To date there has been little scientific research on both ACE prevalence and family risk factors in adolescents with special educational and care needs. The current study contributes to limiting this knowledge gap by providing insight into the ACE prevalence of this vulnerable population. The substantial ACE prevalence in our sample of adolescents with special educational and care needs underline the need for early ACE awareness and a trauma-informed perspective in special educational and youth care interventions. When there is insufficient attention for ACEs and their detrimental impact on a wide variety of health outcomes, there is a risk for treating symptoms instead of underlying root causes. Approaches such as Trauma-informed care and Trauma-informed education should be impelemted in organizations working with these adolescents and their parents, in which past and present positive and adverse experiences of all involved are included to understand trauma-related behavior in adolescents and families (Thirkle et al., 2021).

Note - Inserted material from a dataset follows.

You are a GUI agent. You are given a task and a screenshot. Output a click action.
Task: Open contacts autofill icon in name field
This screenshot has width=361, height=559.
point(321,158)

Such approaches can prevent retraumatization and support learning and healthy development in vulnerable groups of adolescents with special educational and care needs (Substance Abuse and Mental Health Services Administration [SAHMSA], 2014). In this, a family centered approach should be incorporated as well, given that ACEs regarding household dysfunction and family risk factors are common in adolescents with special educational and care needs. Future research should address the mechanisms through which ACEs and family risk factors affect special educational and care needs. This knowledge can help to mitigate the effects of ACEs and family risk factors in the interest of lifelong health and well-being of both adolescents and their families.